Article F of Country B Agreement provides for the tax treatment of income derived from independent personal services. Article F states:

(1)             Income derived by an individual who is a resident of one of the Contracting States in respect of professional services or other independent activities of a similar character shall be taxable only in that State. However, if such an individual -

(a)         has a fixed base regularly available to him in the other Contracting State for the purpose of performing his activities; or

(b)         in a year of income or taxable year, as the case may be, stays in the other Contracting State for a period or periods aggregating 183 days for the purpose of performing his activities; or

(c)         derives, in a year of income or taxable year, as the case may be, from residents of the other Contracting State gross remuneration in that State exceeding a certain amount in Australian dollars or its equivalent in Country B currency from performing his activities,

so much of the income derived by him as is attributable to activities so performed may be taxed in the other State.

(2)             The Treasurer of Australia and the Treasurer of Country B may agree in letters exchanged for the purpose to variations in the amount specified in subparagraph (c) of paragraph (1) and any variations so agreed shall have effect according to the tenor of the letters.

(3)             The term " professional services " includes services performed in the exercise of independent scientific, literary, artistic, educational or teaching activities, as well as in the exercise of independent activities of physicians, lawyers, engineers, architects, dentists and professional As.

In the taxpayer's case, they are a resident of Country B and they contend they are not a professional providing professional services such as a professional Z. However, the taxpayer is carrying on an independent activity of a similar character such as administrative services.

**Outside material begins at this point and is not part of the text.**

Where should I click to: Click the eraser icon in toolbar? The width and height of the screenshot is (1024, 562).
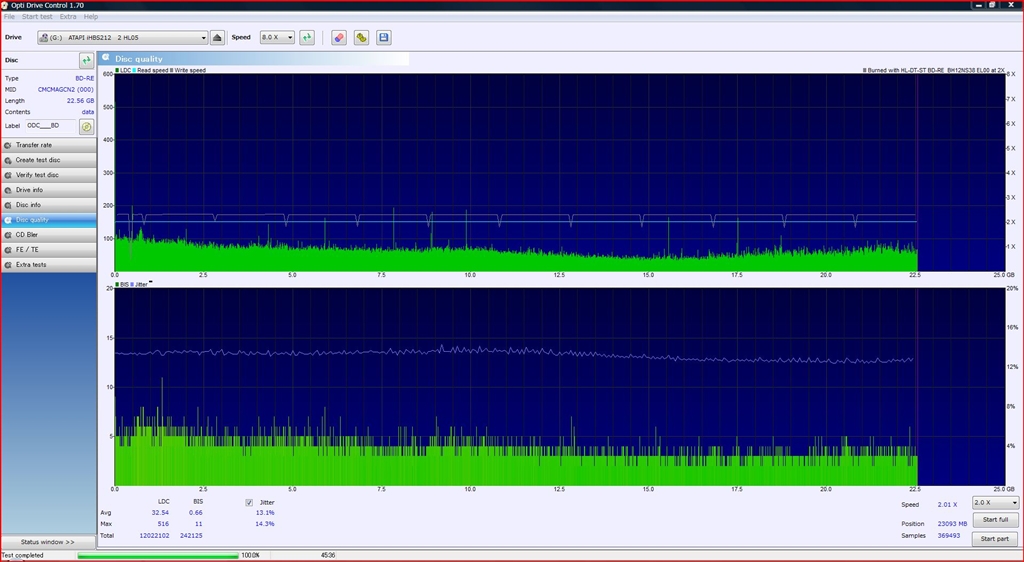click(x=338, y=37)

The taxpayer:

•         does not have a fixed based regularly available to them in Australia to perform their activities or

•         have not stayed in Australia for a period or periods aggregating 183 days for the purposes of performing their activity however

•         have derived, in an income or taxable year, from Entity A, a resident of Australia, gross remuneration in Australia exceeding a certain amount in Australian dollars from performing their activities.

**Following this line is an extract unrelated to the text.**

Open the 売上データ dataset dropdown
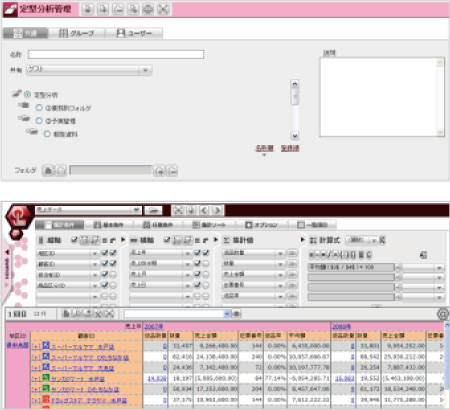 pyautogui.click(x=88, y=210)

We have not identified a letter that the Treasurer of Australia and the Treasurer of Country B have exchanged that has varied the amount specified in subparagraph (c) of paragraph (1).

Article T of Country B Agreement provides for the determination of what is the source of the income. Article T states:

Income derived by a resident of one of the Contracting States which, under any one or more of Articles B to D and F to K may be taxed in the other Contracting State, shall, for the purposes of Article S and of the income tax law of that other State, be deemed to be income from sources in that other State.

In the taxpayer's case, Article T states that where income derived under Article F by a resident of Country B shall, for the purposes of Article S and of the income tax law of Australia, be deemed to be income from sources in Australia.

Therefore, in accordance with Article F of Country B Agreement, because the taxpayer is carrying on an independent activity of a similar character to professional services such as a professional Z, and the taxpayer has derived income from an Australian resident and the amount was more than a certain amount in Australian dollars, the source of the income is Australia. Article T confirms the source of income is Australia. The taxpayer is required to report the income as Australian sourced in accordance of section 6-5 of the ITAA 1997.